For the ops team, we‘ve been able to focus on higher-level cluster management and improvements instead of being bogged down in manual deployment work. We still maintain oversight via RBAC controls, but much of the day-to-day deployment work is self-service.

Looking ahead

With the success of the new cluster setup, we‘re looking at ways to extend it further. Some ideas on the roadmap:

Automatic RBAC sync: While new team namespaces are automatic, RBAC role bindings are still manual. We‘re working on tooling to detect GitHub team membership changes and automatically sync them to the corresponding RBAC bindings.

Monitoring and auditing: With more activity on the cluster, we need better visibility. We‘re setting up centralized logging, monitoring, and auditing to keep an eye on cluster health and usage. We want to make sure any security-sensitive actions are logged for traceability.
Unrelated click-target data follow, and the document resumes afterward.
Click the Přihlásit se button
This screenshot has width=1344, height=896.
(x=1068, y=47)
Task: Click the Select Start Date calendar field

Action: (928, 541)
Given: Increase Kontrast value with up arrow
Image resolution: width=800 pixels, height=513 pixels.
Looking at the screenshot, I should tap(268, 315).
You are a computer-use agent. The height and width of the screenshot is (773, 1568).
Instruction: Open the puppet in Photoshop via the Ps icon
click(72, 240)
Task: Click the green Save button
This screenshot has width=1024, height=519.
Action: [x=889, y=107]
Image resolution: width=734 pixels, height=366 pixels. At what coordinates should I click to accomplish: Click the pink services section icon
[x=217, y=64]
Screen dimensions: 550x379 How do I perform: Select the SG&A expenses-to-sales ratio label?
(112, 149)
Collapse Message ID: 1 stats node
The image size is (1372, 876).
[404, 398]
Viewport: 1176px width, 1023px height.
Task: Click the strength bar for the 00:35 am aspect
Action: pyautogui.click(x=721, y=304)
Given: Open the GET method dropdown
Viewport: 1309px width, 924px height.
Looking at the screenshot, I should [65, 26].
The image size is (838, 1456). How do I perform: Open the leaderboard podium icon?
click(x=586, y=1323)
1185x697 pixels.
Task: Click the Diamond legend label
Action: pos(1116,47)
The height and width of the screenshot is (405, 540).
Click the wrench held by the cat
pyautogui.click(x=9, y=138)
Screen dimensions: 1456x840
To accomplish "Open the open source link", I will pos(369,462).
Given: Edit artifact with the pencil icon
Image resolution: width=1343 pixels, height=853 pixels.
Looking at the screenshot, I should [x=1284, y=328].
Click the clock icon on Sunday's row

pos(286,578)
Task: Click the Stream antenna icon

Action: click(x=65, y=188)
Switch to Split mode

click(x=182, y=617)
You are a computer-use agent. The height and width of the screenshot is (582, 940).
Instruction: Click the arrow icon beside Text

Continuous deployment: Right now, developers still need to manually deploy new container images via kubectl. The next step is to hook up the cluster to a continuous deployment pipeline so that new commits automatically trigger container builds and rolls out to the appropriate environments.

In summary, adopting Kubernetes and enabling developer self-service has been a huge boost to our team‘s productivity and experimentation. If you‘re looking to achieve similar results, I highly recommend looking into Kubernetes with GitHub authentication. The setup takes some work, but the payoff in speed and flexibility is well worth it.